Esse avanço tem a ver com uma promessa de campanha do presidente Jair Bolsonaro (PL), defensor da ideia de que uma pessoa armada tem mais chances de enfrentar a violência. Além disso, em vários eventos dos quais participou enfatizou para sua base eleitoral que “povo armado jamais será escravizado”.
Segundo Michele Ramos, do Instituto Igarapé, há atualmente o total descontrole na compra de armas e munições. Ela salienta que a falta de levantamentos oficiais quanto à origem dos artefatos usados pelo crime dificulta o dimensionamento do real tamanho do problema.
Isso se confirma, conforme observa Michelle, por meio de recente estudo do Instituto Sou da Paz, que reuniu as marcas das munições deflagradas nas áreas de crimes e confrontos armados no Rio de Janeiro. Quase metade dos cartuchos encontrados são produzidos pela CBC, o que, segundo ela, é um forte indício de serem munições legais. Mas, pela falta de marcação, torna impossível o rastreio até a origem daquela munição.
Michele lembra, ainda, do caso do CAC (colecionador, atirador esportivos e caçador) Vitor Furtado, preso em Goiânia no início do ano com 26 fuzis que, segundo as investigações, estariam sendo negociados com uma facção criminosa do Rio.
PACIFICO - CLUBE DE TIRO
Desvio legal
Já para Roberto Uchôa, que é policial federal e dirigente da Federação Nacional dos Policiais Federais (Fenapef), o crescimento do número de clubes de tiro é um fator negativo, em especial para os praticantes tradicionais do esporte. Ele observa que, atualmente, há a adesão de milhares de atiradores que “não estão interessados no esporte, apenas em andar armados pela rua”. Isso representa, conforme salienta, mais insegurança pública.
Uchôa explica que o porte ou a posse de arma para defesa pessoal é uma atribuição legal da PF e que cabe ao Exército a regulação da prática desportiva do tiro. Por isso, para ampliar o porte de armas sem a necessidade de aprovação de um projeto de lei no Congresso, o governo fez, segundo ele, um desvio legal.
Dempsey Magaldi, ex-policial, instrutor e diretor de uma escola de tiro em Porto Alegre, defende que o crescimento de clubes e escolas aumenta a segurança da população. Ele garante que a fiscalização desses estabelecimentos pelo Exército é muito rígida.
Magaldi considera que o Estado deve seguir exigindo uma qualificação técnica e psicológica mínima para os interessados em se tornar atiradores ou portarem armas. E discorda de Bolsonaro, que insiste que armas dão “liberdade”. “Um remédio amargo para tratar uma situação de força”, classifica.

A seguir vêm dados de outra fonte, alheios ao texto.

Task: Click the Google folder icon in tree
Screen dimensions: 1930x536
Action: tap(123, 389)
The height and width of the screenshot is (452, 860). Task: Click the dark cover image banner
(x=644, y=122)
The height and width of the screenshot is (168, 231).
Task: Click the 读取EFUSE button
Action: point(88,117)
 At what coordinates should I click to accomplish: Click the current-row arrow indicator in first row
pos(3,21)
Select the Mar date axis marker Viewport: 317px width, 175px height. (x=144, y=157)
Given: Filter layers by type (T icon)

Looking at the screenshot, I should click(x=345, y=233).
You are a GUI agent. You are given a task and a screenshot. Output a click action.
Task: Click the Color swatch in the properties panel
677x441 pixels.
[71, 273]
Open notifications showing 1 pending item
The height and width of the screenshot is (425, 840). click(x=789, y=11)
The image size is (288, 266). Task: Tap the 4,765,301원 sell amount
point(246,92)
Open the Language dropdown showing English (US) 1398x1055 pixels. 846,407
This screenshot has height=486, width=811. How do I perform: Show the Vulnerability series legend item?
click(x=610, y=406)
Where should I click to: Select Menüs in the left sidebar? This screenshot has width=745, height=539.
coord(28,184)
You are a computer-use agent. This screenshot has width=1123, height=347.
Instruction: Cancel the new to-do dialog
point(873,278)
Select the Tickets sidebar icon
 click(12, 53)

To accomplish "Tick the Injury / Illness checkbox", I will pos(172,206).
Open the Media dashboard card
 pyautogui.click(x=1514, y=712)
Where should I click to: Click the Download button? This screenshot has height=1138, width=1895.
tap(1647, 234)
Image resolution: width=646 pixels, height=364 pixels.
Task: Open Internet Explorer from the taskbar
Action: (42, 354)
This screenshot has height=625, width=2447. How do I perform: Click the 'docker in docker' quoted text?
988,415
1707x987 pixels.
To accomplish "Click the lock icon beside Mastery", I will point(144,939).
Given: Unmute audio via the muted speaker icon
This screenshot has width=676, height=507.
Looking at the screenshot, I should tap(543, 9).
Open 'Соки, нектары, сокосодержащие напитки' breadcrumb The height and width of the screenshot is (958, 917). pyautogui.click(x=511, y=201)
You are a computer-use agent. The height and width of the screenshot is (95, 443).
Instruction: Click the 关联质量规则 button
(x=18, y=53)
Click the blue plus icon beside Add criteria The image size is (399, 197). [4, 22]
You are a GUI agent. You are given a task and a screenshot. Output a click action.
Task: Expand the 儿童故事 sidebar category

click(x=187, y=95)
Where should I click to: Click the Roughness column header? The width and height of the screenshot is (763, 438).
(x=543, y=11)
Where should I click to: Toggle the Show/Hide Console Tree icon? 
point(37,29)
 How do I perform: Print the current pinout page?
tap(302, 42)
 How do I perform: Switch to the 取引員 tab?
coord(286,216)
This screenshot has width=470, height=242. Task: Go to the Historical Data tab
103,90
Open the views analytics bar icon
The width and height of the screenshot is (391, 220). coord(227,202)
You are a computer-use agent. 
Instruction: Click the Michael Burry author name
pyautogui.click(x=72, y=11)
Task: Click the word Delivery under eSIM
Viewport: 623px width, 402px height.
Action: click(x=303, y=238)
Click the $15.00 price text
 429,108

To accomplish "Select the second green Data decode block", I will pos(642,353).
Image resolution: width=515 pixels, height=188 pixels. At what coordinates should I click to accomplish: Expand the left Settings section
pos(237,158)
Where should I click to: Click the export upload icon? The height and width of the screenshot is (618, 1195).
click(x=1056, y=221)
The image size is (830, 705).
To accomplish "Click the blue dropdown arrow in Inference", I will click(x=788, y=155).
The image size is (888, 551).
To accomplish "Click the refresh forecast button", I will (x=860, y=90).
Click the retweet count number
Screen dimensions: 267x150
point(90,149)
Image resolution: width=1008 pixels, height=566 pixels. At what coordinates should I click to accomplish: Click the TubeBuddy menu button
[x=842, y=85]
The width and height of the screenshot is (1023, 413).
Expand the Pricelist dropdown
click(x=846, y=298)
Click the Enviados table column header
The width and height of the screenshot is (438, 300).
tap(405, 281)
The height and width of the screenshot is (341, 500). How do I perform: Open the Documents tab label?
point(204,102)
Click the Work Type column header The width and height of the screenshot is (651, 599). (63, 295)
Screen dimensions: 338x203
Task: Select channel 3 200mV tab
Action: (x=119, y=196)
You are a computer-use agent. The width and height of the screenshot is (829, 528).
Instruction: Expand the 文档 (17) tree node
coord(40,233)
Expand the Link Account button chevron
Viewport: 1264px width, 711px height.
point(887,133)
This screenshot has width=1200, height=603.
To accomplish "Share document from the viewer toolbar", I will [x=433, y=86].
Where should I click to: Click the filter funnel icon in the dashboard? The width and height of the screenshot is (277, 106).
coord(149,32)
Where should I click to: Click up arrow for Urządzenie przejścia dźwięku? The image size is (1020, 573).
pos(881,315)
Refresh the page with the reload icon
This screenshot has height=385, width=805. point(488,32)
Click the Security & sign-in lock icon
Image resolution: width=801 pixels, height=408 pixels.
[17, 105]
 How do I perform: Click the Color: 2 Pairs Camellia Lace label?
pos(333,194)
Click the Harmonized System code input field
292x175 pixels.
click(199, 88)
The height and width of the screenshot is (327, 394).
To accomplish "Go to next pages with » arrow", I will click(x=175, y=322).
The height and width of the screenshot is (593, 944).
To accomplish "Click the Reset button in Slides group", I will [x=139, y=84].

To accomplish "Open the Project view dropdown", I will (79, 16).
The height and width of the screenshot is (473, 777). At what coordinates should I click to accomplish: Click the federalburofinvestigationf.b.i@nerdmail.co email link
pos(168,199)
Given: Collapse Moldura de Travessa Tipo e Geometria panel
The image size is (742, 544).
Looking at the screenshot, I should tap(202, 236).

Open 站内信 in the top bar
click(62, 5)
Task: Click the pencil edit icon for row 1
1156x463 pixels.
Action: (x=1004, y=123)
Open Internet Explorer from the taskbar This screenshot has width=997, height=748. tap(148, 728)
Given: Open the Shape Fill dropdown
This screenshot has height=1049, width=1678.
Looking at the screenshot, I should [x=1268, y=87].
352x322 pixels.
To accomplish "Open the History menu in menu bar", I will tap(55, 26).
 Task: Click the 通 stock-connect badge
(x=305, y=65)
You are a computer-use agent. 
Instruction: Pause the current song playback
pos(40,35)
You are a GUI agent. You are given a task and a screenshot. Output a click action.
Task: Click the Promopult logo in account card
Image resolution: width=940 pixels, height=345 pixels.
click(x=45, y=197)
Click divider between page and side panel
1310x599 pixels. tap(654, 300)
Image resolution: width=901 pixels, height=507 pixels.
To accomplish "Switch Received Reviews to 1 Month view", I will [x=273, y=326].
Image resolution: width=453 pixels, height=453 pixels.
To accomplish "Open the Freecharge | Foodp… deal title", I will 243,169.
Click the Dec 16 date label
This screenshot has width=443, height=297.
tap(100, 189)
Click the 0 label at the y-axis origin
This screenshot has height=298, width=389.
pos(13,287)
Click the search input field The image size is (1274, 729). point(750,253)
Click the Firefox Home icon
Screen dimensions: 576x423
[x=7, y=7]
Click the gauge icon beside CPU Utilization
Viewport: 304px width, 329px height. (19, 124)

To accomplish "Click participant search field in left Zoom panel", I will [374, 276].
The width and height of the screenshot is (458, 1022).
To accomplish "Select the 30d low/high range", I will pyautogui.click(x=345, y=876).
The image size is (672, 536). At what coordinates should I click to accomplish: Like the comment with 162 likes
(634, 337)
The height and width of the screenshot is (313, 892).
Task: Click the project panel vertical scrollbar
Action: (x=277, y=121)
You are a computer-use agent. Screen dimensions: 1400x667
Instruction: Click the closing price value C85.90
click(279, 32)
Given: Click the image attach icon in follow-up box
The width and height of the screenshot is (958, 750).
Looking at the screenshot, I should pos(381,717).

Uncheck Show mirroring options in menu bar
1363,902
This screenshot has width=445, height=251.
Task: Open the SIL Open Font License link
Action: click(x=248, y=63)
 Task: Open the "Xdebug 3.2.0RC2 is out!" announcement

Para Magaldi, o desvio de armas e munições para o crime são eventos isolados. Para ele, quando isso ocorre, envolve pessoas “infiltradas” nos clubes de tiro e que não são, realmente, atiradores. Ele acredita que se as forças de segurança permitissem a essas instituições acesso aos sistemas de informação policial, seria mais fácil barrar indivíduos potencialmente perigosos ou sob investigação judicial.